*** Begin section ***
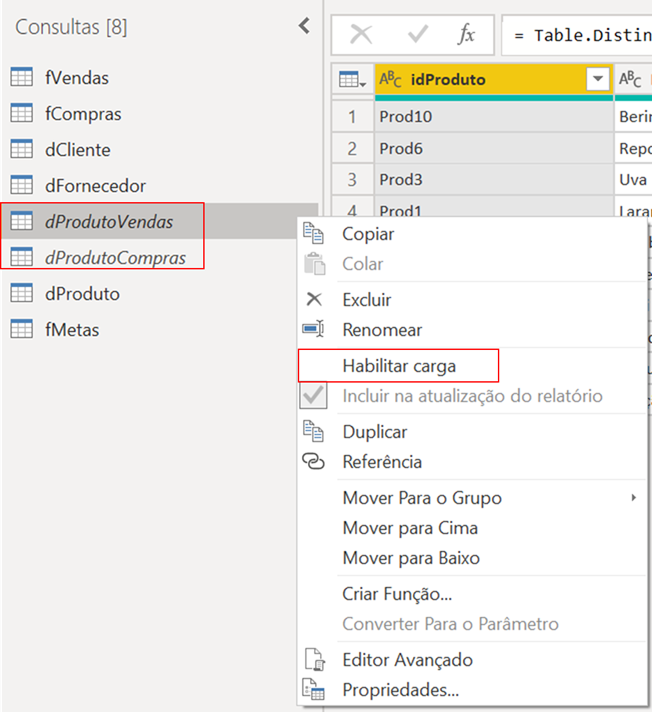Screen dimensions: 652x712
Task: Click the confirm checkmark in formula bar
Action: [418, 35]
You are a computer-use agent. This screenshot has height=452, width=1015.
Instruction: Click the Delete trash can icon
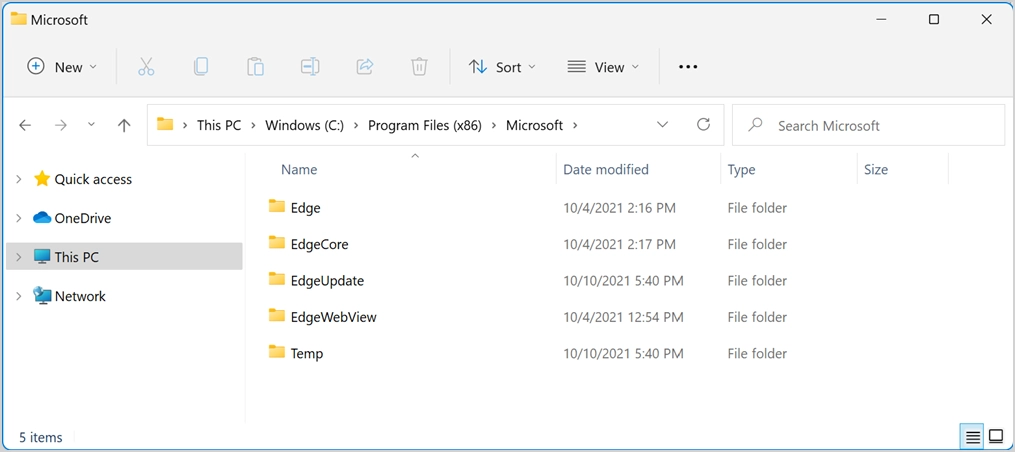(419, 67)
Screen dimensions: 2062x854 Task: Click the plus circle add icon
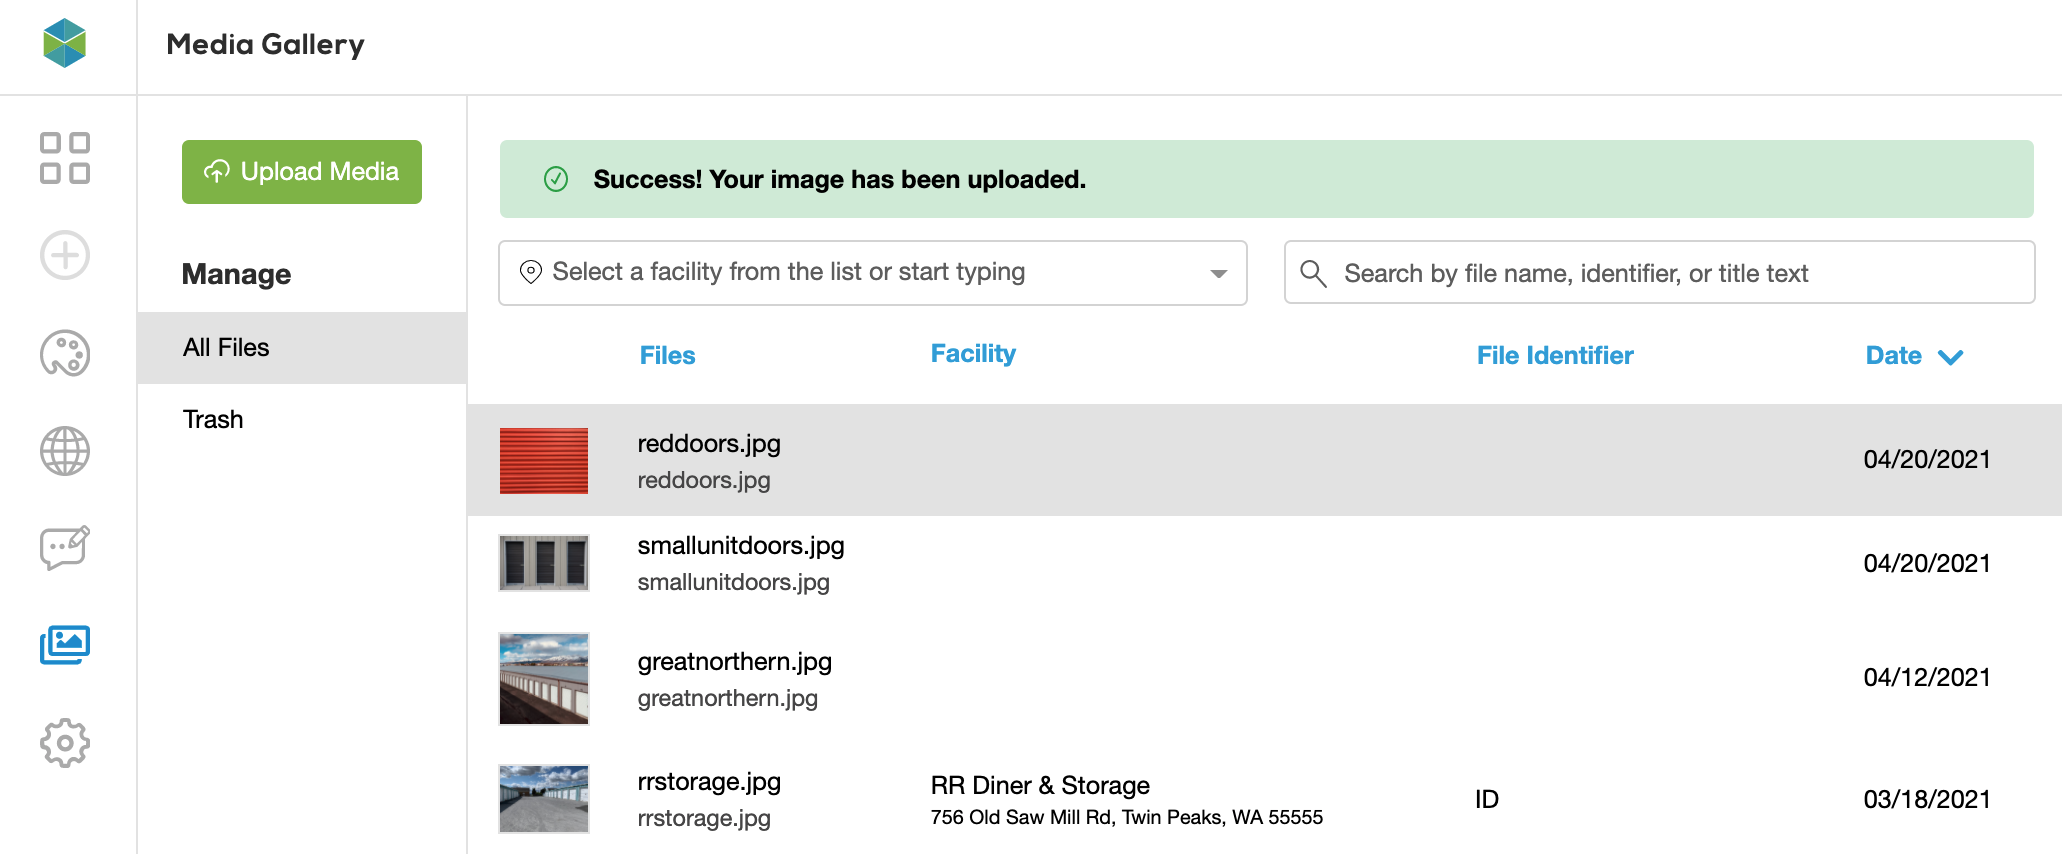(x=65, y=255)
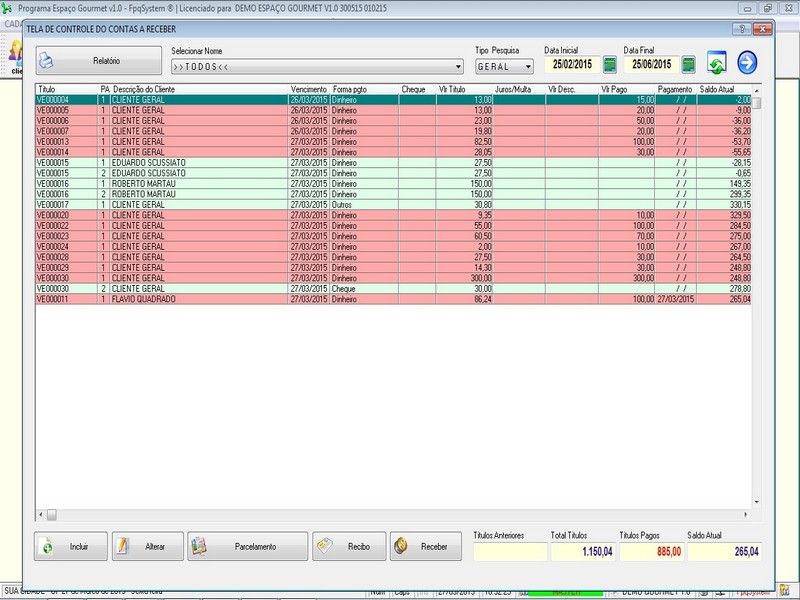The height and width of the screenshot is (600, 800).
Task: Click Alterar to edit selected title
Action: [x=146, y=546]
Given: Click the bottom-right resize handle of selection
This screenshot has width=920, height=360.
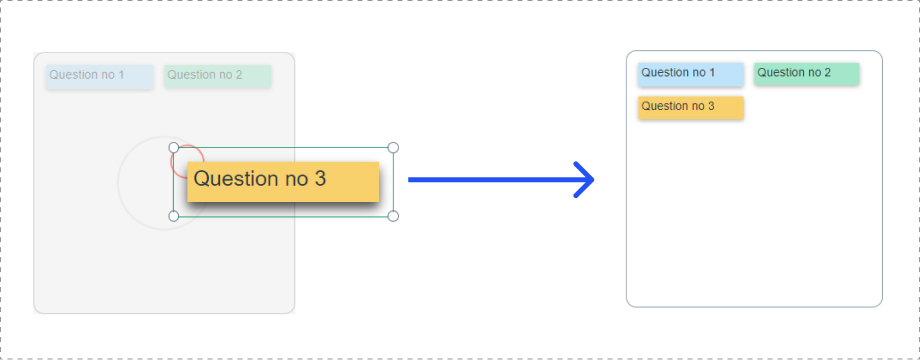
*** End section ***
*** Begin section ***
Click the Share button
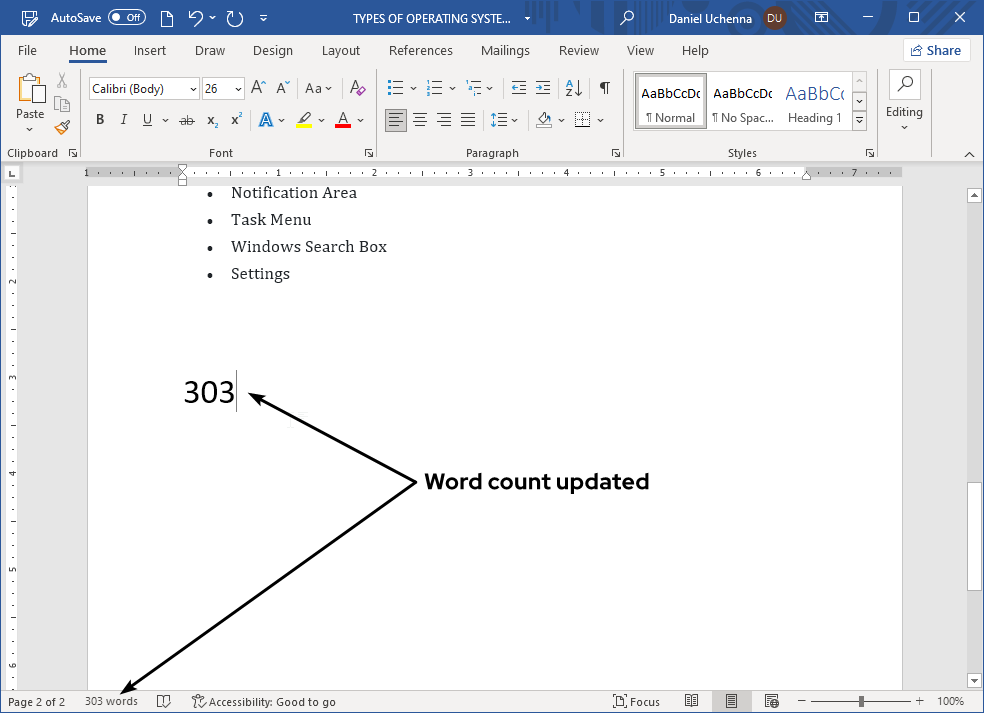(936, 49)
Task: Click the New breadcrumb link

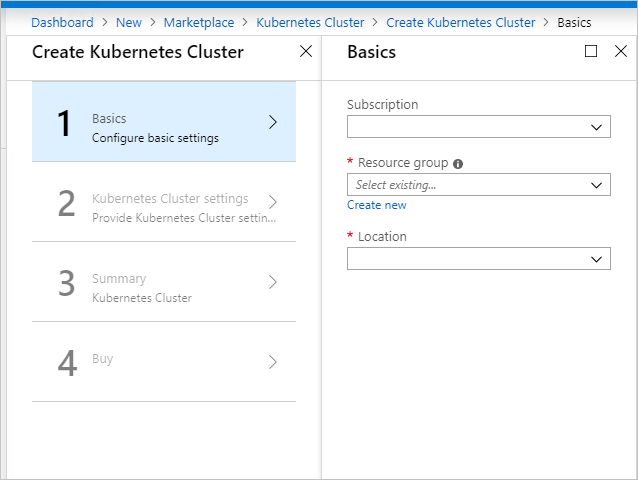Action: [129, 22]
*** End section ***
*** Begin section ***
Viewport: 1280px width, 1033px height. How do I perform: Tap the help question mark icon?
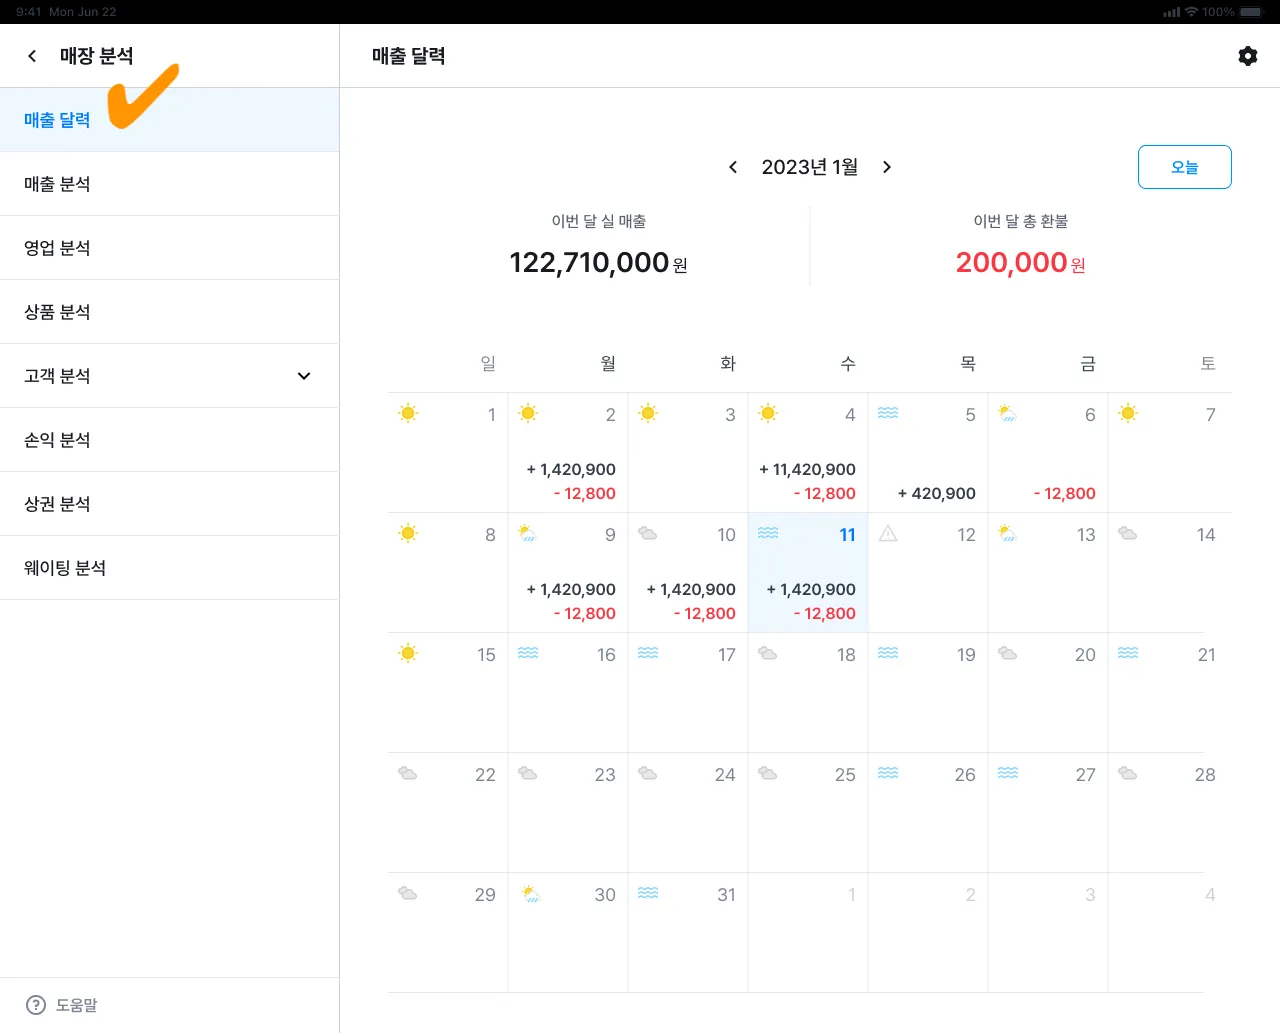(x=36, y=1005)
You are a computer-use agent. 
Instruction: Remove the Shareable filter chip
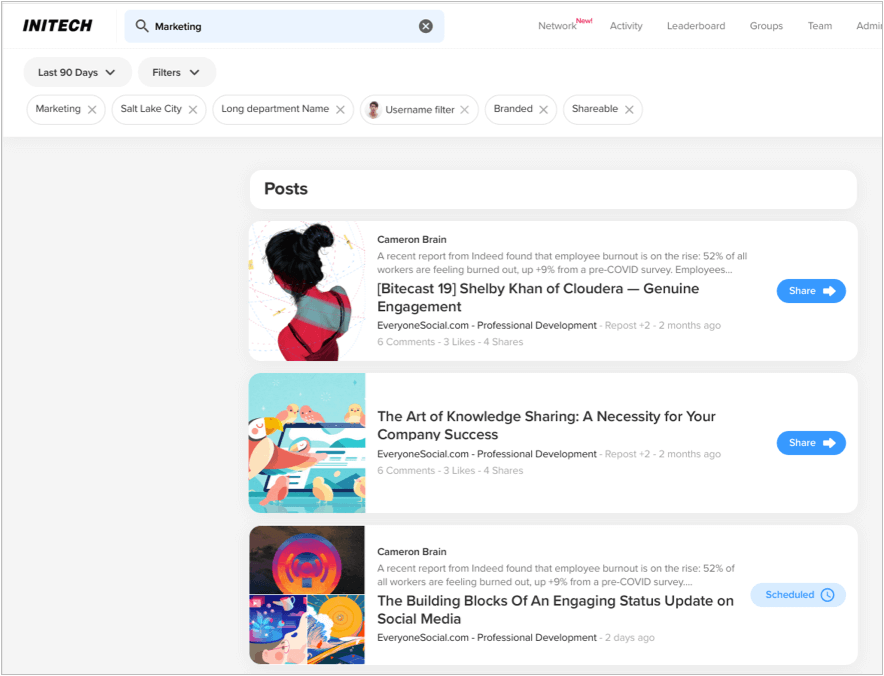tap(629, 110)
*** End section ***
* _Instructions to follow_:
State how many lines of the listing include "This", and write nothing else.

* _Result_:
2